§ Exercise
Copy out the items from the line containing "Find the location" through the line containing "center [1037, 340].", both included, with "particular" changed to "specific" and nothing else altered.

☆ ☆ ☆ ☆ ☆

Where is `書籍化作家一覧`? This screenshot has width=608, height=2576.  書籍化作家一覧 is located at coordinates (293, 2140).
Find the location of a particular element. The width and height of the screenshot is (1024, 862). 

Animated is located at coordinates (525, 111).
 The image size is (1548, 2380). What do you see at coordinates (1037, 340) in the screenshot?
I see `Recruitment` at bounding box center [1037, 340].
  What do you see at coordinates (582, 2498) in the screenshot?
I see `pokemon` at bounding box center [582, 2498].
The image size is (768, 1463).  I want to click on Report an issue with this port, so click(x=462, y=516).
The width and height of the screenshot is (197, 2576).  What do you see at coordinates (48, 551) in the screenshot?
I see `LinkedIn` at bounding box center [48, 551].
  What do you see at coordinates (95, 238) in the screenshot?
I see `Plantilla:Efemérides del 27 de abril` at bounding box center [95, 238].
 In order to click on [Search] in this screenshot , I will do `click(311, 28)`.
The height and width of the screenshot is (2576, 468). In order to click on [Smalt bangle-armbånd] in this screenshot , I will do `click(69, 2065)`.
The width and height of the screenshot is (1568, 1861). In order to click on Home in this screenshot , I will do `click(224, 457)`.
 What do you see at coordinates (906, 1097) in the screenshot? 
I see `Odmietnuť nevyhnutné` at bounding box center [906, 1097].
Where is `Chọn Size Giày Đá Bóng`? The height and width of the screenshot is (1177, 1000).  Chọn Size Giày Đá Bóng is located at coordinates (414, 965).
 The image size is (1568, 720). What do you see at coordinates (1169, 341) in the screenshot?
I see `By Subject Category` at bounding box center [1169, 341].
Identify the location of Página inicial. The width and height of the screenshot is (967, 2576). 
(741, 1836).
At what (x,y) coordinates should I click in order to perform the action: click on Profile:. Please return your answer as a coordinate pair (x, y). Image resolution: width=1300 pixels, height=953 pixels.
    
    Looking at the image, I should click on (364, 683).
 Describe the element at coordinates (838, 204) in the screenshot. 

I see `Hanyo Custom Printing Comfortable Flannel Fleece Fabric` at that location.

☆ ☆ ☆ ☆ ☆

§ Final answer
Find the location of a specific element. The width and height of the screenshot is (1024, 862). 

Animated is located at coordinates (525, 111).
 The image size is (1548, 2380). What do you see at coordinates (1037, 340) in the screenshot?
I see `Recruitment` at bounding box center [1037, 340].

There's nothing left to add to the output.